Il termine “personal branding” descrive quell’insieme di attività che riguardano la cura della tua immagine sul piano professionale, il tuo marketing personale. Parliamo della versione 2.0 del “sapersi vendere”: significa impostare una strategia per condividere i tuoi punti di forza, ciò che ti rende unico e differente rispetto ai tuoi concorrenti e comunicare in maniera efficace cosa sai fare, come lo sai fare, quali benefici porti e perché gli altri dovrebbero sceglierti, il tutto verso gli interlocutori di tuo interesse.

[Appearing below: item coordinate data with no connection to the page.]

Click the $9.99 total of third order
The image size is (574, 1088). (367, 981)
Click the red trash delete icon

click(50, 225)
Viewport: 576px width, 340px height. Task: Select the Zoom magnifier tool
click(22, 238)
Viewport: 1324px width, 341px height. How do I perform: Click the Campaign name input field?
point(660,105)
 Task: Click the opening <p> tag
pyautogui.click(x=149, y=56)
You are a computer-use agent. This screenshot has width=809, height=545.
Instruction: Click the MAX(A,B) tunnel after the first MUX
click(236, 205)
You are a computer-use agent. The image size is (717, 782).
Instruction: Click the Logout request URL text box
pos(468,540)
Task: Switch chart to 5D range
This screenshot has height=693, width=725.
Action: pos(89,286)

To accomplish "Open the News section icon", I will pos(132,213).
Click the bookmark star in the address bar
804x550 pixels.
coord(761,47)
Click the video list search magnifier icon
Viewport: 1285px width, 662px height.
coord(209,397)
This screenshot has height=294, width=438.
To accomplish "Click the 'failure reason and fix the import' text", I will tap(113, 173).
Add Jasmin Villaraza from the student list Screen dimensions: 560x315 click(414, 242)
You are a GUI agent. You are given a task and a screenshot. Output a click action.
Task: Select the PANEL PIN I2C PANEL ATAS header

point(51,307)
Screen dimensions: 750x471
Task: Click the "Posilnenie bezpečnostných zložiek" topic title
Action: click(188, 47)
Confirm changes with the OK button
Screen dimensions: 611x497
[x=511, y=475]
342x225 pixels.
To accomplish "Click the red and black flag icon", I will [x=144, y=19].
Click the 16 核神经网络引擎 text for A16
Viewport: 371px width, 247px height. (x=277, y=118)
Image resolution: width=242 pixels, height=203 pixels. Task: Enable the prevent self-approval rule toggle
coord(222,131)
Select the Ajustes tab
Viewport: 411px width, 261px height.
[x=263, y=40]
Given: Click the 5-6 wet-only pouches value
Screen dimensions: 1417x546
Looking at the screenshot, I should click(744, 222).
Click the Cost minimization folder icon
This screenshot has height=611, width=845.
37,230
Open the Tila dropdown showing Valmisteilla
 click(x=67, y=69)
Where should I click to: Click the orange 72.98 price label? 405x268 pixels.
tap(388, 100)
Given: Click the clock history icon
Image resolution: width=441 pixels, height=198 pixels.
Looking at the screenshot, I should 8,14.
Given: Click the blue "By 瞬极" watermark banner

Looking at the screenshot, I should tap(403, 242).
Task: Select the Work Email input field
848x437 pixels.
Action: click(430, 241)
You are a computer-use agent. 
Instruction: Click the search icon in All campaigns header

Il personal branding è possibile in vari modi: tutto sommato c’è sempre stato ed oggi avviene soprattutto grazie ad un utilizzo intelligente di internet, tramite un mix di piattaforme diverse.

Le big data, invece, sono “dati massivi” che possono essere utilizzati per ricavare il CV di una persona tramite la rete, ma su questo tornerò nello specifico dopo.

Ogni giorno ricevo sempre email o messaggi sui social da persone che mi chiedono aiuto ed il tema è sempre quello: la mancanza di un lavoro stabile e di qualità.
Non so come sia la tua situazione: forse già lavori e vuoi cambiare lavoro, forse sei disoccupato/a e sei costretto a fare affidamento sul tuo partner mentre cerchi altro, oppure puoi contare solo su te stesso e sai quanto è dura la vita, il portare a casa la cena tutti i giorni, facendo affidamento solo sulle tue forze.
O peggio ancora sei senza lavoro e devi trovarne uno il prima possibile, prima che finiscano i tuoi risparmi.

Se anche tu vuoi rimetterti in gioco, questo articolo ti darà degli spunti preziosi per riposizionarti come candidato di valore per le imprese, sfruttando la potenza di internet per lavorare sul tuo brand personale.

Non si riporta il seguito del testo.